Segment Start: Passage provided

Clinical decision-making could be cause of high admission rates at Letterkenny University Hospital

Letterkenny General Hospital
 
The HSE National Director for Acute Hospitals has suggested that admission rates to Letterkenny University Hospital are higher than other hospitals due to a difficulty to attract and retain senior clinicians.
40 percent of patients who visit the Emergency Department in Letterkenny are admitted to the hospital, 14% higher than the national rate.
Liam Woods, the HSE National Director for Acute Hospitals has said that clinical decision-making is a factor behind major variations in hospitals’ admission patterns.
He told a seminar in Dublin that Letterkenny University Hospital has a propensity to admit 40 per cent of patients from the ED compared with a rate of 27 per cent nationally.
He noted that the admissions rate varied widely: from as low as 9 per cent for children to between 55-60 per cent for those aged over 85.
In part, Woods said the reasons were geographic, but clinical decision making was also a factor. He said in Letterkenny, where patients were potentially more likely to be admitted, the hinterland population was distributed across remote areas and patients were likely to have seen their GPs before attending hospital.
But it may also be the case that in a hospital such as Letterkenny, that struggles to attract and retain senior clinicians, Mr Woods said there may be a higher degree of caution among junior clinicians thus a “higher propensity to admit patients”.
Mr Woods told the seminar that Letterkenny opened 10 additional beds over the recent winter to support the hospital’s emergency department and that had reduced the number of patients waiting on trolleys for admitance.

Segment End: Passage provided

**Work required:**
Copy the passage from the article on Letterkenny University Hospital admission rates, starting at "Letterkenny General Hospital" and ending at "per cent nationally.".

Segment Start: Supplied material

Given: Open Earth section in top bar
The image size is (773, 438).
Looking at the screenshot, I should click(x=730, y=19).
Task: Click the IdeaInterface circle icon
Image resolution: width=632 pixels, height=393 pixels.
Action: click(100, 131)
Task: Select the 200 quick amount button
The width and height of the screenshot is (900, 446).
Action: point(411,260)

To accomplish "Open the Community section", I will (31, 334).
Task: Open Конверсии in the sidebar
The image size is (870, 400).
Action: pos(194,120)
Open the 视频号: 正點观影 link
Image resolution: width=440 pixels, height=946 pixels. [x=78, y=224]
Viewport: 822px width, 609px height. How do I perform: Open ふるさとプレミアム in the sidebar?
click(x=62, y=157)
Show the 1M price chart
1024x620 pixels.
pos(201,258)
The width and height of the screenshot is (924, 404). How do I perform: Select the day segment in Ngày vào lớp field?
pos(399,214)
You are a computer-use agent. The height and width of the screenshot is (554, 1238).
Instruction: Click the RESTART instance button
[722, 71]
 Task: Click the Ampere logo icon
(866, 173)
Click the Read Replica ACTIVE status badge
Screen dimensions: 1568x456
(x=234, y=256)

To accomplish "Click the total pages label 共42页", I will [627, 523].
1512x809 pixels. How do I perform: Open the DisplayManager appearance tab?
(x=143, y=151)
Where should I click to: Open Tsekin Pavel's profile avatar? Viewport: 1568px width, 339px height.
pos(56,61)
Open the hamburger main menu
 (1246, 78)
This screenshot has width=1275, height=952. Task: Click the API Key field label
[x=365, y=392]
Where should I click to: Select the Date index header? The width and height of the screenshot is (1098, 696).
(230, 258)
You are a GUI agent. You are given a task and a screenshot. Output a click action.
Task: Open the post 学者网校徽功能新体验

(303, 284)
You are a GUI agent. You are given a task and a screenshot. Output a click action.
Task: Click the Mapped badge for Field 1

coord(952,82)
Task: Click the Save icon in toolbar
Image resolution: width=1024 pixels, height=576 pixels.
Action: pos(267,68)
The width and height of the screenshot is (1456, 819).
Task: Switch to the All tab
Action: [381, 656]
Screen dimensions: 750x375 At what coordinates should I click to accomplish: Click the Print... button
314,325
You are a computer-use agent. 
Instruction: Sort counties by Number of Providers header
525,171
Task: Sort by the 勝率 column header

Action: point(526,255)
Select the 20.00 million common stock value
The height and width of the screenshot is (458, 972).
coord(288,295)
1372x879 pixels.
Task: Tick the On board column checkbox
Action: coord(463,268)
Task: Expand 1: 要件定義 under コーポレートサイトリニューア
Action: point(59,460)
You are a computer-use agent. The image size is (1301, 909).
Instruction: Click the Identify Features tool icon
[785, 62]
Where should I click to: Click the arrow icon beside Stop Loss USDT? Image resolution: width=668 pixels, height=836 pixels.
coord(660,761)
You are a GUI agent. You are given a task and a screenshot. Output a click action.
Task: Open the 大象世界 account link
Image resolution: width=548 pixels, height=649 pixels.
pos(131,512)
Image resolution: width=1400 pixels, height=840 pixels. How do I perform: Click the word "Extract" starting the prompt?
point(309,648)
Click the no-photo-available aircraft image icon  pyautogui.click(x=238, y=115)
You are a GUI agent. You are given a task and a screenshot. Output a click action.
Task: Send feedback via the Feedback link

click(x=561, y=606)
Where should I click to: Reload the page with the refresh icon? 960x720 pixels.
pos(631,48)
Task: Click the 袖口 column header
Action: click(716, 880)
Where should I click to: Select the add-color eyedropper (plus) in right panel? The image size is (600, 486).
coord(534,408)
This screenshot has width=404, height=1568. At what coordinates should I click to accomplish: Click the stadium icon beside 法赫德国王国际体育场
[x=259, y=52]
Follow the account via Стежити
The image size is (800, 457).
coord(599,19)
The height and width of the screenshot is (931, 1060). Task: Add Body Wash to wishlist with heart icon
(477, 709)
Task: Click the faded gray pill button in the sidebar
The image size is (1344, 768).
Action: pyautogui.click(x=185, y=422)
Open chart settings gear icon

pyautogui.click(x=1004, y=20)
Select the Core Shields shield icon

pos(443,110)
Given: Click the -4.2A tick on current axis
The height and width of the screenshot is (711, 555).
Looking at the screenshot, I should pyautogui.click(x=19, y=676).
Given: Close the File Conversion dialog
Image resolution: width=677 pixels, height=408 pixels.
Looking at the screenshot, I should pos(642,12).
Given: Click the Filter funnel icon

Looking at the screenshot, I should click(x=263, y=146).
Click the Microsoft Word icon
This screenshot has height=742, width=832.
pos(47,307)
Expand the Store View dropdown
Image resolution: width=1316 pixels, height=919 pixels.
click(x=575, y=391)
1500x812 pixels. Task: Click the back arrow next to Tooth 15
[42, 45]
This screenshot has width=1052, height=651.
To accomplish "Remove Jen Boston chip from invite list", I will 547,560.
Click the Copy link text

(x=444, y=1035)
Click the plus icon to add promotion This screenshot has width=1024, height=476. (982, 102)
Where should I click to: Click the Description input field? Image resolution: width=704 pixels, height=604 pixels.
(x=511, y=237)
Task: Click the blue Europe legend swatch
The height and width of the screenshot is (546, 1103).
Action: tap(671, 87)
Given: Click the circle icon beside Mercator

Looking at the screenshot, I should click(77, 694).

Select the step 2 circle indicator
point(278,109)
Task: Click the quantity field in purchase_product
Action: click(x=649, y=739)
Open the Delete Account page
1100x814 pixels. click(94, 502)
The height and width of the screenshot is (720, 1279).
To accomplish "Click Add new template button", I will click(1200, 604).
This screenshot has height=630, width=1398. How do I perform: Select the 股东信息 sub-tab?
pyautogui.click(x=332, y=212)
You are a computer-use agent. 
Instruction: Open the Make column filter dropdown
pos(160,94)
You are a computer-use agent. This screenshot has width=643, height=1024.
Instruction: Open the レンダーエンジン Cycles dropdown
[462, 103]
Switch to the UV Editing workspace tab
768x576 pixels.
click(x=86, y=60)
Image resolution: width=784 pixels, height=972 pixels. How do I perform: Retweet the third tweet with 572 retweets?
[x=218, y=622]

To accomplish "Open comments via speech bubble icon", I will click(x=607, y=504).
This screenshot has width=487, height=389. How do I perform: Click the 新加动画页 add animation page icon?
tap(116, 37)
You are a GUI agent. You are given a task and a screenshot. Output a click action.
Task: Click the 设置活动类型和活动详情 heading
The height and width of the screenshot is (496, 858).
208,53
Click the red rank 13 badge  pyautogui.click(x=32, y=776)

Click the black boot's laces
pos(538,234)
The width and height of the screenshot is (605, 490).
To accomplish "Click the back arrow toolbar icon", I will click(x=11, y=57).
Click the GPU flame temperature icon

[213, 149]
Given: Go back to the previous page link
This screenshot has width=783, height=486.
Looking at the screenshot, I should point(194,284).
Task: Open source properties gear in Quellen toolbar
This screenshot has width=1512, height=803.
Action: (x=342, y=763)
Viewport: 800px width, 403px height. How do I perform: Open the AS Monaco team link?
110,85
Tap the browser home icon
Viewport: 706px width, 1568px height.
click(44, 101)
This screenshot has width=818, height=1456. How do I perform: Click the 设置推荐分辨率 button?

Segment End: Supplied material

**Solution:**
Letterkenny General Hospital
 
The HSE National Director for Acute Hospitals has suggested that admission rates to Letterkenny University Hospital are higher than other hospitals due to a difficulty to attract and retain senior clinicians.
40 percent of patients who visit the Emergency Department in Letterkenny are admitted to the hospital, 14% higher than the national rate.
Liam Woods, the HSE National Director for Acute Hospitals has said that clinical decision-making is a factor behind major variations in hospitals’ admission patterns.
He told a seminar in Dublin that Letterkenny University Hospital has a propensity to admit 40 per cent of patients from the ED compared with a rate of 27 per cent nationally.